» Aim
Copy out the lines of the item position entries exactly, starting at the line with "Like the @짹짹이_bird reply" and ending with the line with "pyautogui.click(x=26, y=26)", and include both of those lines.

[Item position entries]
==*==
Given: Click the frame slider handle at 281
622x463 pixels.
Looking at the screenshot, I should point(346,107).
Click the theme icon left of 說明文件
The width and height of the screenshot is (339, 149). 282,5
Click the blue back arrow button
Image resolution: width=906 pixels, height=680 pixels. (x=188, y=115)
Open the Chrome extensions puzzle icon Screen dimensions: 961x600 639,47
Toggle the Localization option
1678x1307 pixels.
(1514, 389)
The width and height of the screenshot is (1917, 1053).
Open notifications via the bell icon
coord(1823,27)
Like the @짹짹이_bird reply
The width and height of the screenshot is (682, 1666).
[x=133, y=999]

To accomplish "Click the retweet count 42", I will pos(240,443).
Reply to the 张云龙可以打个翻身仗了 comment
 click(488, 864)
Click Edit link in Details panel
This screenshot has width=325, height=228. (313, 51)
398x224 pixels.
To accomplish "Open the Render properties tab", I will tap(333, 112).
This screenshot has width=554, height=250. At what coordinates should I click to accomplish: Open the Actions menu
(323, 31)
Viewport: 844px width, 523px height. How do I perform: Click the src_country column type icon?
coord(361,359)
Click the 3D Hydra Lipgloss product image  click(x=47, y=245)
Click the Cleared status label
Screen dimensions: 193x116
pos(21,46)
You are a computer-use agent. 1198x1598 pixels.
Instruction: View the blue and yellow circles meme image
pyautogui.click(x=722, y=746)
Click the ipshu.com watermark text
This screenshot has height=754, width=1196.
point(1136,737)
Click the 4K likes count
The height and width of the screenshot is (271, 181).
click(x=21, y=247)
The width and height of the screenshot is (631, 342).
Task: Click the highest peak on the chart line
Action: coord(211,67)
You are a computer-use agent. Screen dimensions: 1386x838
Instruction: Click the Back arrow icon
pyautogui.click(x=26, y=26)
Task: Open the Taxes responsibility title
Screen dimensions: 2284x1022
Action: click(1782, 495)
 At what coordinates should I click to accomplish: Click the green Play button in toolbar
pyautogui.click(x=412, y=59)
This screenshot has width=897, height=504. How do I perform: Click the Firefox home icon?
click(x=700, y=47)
==*==
» Reply
Like the @짹짹이_bird reply
The width and height of the screenshot is (682, 1666).
[x=133, y=999]

To accomplish "Click the retweet count 42", I will pos(240,443).
Reply to the 张云龙可以打个翻身仗了 comment
 click(488, 864)
Click Edit link in Details panel
This screenshot has width=325, height=228. (313, 51)
398x224 pixels.
To accomplish "Open the Render properties tab", I will tap(333, 112).
This screenshot has width=554, height=250. At what coordinates should I click to accomplish: Open the Actions menu
(323, 31)
Viewport: 844px width, 523px height. How do I perform: Click the src_country column type icon?
coord(361,359)
Click the 3D Hydra Lipgloss product image  click(x=47, y=245)
Click the Cleared status label
Screen dimensions: 193x116
pos(21,46)
You are a computer-use agent. 1198x1598 pixels.
Instruction: View the blue and yellow circles meme image
pyautogui.click(x=722, y=746)
Click the ipshu.com watermark text
This screenshot has height=754, width=1196.
point(1136,737)
Click the 4K likes count
The height and width of the screenshot is (271, 181).
click(x=21, y=247)
The width and height of the screenshot is (631, 342).
Task: Click the highest peak on the chart line
Action: coord(211,67)
You are a computer-use agent. Screen dimensions: 1386x838
Instruction: Click the Back arrow icon
pyautogui.click(x=26, y=26)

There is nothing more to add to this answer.